• **TASK OBJECTIVE**: Revise the listing below by changing every "Click" to "Select". Leave everything else unchanged.

• **INFORMATION SHOWN**:
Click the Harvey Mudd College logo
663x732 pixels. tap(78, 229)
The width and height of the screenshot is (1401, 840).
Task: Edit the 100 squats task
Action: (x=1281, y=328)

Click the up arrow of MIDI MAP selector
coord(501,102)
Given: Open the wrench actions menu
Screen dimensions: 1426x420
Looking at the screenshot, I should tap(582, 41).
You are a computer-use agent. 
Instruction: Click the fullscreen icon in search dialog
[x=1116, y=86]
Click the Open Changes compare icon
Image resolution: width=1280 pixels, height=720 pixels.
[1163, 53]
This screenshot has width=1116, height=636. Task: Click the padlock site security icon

• **ANSWER TO THE EXERCISE**:
Select the Harvey Mudd College logo
663x732 pixels. tap(78, 229)
The width and height of the screenshot is (1401, 840).
Task: Edit the 100 squats task
Action: (x=1281, y=328)

Select the up arrow of MIDI MAP selector
coord(501,102)
Given: Open the wrench actions menu
Screen dimensions: 1426x420
Looking at the screenshot, I should tap(582, 41).
You are a computer-use agent. 
Instruction: Select the fullscreen icon in search dialog
[x=1116, y=86]
Select the Open Changes compare icon
Image resolution: width=1280 pixels, height=720 pixels.
[1163, 53]
This screenshot has width=1116, height=636. Task: Select the padlock site security icon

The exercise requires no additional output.